WHAT IS NEEDED – For the entries below, the result should be an exact transcription of the lines from the one with "Bibelstudieverktøy (57, 2031)" up to and including the one with "Artikkelserier (214, 2051)", and only those.

[Pixel coordinate grounding data]
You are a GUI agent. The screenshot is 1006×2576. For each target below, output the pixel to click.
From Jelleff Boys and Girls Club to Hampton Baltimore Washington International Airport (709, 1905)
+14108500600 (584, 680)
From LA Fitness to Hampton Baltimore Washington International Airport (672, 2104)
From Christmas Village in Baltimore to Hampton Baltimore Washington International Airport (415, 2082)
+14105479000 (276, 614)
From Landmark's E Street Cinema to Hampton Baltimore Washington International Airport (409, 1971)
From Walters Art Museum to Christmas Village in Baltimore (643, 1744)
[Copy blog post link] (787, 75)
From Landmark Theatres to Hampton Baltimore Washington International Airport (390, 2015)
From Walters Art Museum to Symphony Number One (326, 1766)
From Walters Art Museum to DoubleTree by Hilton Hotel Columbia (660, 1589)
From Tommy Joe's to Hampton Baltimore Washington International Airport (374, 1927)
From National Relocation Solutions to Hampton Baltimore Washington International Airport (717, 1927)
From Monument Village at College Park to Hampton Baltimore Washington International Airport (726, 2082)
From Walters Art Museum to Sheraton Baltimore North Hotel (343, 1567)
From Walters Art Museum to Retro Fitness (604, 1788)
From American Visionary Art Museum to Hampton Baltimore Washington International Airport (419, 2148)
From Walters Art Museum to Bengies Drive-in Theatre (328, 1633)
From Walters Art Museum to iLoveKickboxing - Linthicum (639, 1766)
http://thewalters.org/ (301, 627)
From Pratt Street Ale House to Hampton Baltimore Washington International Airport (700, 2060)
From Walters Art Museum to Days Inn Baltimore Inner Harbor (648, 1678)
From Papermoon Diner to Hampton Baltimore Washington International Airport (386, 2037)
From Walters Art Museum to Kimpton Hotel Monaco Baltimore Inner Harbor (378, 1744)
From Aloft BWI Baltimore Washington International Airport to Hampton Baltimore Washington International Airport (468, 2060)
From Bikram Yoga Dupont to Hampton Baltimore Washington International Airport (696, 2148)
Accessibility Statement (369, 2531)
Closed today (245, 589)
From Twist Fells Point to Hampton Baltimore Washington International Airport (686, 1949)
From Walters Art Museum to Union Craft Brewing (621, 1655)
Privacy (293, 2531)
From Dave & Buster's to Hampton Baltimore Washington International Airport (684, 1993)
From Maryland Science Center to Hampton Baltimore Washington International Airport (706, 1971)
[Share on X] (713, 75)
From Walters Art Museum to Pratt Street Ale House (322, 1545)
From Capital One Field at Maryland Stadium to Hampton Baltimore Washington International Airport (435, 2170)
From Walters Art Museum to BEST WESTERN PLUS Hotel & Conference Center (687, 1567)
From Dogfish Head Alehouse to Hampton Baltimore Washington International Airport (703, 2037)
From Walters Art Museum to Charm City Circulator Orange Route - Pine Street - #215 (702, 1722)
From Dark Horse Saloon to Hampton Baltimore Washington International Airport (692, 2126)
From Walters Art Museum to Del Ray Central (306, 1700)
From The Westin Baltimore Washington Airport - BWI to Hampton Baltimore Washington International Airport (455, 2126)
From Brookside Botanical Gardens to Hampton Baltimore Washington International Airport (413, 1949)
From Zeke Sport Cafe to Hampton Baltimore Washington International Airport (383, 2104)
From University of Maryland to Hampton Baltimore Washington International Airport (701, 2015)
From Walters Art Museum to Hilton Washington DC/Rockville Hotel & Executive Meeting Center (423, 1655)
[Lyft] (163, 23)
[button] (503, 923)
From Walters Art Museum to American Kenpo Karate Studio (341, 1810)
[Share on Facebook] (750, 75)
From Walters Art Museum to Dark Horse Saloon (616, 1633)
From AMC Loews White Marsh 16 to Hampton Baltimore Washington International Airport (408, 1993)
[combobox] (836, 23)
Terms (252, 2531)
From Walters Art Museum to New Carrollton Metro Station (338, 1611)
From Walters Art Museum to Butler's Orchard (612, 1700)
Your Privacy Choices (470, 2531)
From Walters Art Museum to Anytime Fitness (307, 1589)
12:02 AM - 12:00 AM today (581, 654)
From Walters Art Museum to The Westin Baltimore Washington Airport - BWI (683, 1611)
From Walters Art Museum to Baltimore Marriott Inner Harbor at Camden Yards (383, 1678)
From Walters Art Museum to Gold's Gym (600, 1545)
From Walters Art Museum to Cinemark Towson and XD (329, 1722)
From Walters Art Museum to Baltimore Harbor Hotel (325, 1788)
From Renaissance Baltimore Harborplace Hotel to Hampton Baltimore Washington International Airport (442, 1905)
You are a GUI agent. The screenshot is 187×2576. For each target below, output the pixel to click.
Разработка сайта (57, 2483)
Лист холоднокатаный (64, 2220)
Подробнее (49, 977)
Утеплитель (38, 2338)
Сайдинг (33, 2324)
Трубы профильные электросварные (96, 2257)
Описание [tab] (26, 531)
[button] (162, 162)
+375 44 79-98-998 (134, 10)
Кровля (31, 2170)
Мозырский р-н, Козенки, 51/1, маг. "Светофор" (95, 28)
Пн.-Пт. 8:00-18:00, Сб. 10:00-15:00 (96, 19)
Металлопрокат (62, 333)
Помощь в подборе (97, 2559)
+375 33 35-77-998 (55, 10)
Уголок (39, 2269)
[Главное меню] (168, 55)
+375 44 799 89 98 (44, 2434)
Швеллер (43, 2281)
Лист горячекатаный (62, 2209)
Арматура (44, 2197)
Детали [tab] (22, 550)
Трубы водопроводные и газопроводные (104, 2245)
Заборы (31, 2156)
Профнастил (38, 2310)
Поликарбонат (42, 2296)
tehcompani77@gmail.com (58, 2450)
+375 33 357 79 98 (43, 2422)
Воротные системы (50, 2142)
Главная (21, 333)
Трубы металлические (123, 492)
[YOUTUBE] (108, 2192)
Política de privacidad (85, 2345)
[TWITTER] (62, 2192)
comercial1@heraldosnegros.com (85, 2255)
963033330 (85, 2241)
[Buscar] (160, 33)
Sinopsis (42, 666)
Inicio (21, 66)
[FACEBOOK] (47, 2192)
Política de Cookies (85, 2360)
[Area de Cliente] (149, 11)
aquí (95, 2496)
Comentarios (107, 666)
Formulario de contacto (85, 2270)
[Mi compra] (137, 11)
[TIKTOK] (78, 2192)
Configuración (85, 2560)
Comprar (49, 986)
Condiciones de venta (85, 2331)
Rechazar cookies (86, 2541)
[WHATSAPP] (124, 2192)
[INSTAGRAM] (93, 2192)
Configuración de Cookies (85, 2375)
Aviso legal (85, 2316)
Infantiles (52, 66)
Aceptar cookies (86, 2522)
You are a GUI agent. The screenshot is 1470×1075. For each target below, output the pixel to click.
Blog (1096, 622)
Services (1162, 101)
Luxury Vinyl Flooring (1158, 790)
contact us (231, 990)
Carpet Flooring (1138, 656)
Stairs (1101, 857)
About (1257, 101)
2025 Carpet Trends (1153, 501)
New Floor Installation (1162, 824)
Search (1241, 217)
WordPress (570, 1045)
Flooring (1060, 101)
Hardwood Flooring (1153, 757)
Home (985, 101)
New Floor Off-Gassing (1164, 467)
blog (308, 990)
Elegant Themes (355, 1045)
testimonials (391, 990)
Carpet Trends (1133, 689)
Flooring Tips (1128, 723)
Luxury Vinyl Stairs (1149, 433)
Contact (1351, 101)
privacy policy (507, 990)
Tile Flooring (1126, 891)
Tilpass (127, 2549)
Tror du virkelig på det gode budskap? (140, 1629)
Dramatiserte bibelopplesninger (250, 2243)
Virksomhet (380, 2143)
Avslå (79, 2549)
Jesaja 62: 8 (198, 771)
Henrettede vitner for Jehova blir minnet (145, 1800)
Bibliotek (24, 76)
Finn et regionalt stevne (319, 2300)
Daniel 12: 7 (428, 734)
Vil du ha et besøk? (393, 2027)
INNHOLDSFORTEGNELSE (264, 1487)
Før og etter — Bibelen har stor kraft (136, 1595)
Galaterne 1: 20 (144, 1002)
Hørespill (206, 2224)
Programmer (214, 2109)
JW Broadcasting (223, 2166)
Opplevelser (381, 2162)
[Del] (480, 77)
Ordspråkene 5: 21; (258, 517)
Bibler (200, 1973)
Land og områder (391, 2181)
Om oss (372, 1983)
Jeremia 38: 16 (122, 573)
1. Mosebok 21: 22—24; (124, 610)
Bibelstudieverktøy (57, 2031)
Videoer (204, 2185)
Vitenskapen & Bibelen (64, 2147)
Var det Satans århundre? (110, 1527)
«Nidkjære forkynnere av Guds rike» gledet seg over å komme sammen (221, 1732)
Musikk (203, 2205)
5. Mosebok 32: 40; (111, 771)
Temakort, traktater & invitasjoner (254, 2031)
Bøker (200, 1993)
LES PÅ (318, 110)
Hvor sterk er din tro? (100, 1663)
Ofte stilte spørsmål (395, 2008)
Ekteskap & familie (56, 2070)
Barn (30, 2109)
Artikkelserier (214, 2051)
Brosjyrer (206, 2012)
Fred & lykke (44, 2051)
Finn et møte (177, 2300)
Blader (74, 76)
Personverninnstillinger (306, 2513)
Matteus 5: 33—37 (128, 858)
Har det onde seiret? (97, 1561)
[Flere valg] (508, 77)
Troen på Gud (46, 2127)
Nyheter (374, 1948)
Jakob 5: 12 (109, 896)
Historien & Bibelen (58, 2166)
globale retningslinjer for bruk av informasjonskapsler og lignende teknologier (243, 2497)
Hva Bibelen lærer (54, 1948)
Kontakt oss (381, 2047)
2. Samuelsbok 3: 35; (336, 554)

SOLUTION TO THIS TASK –
Bibelstudieverktøy (57, 2031)
Videoer (204, 2185)
Vitenskapen & Bibelen (64, 2147)
Var det Satans århundre? (110, 1527)
«Nidkjære forkynnere av Guds rike» gledet seg over å komme sammen (221, 1732)
Musikk (203, 2205)
5. Mosebok 32: 40; (111, 771)
Temakort, traktater & invitasjoner (254, 2031)
Bøker (200, 1993)
LES PÅ (318, 110)
Hvor sterk er din tro? (100, 1663)
Ofte stilte spørsmål (395, 2008)
Ekteskap & familie (56, 2070)
Barn (30, 2109)
Artikkelserier (214, 2051)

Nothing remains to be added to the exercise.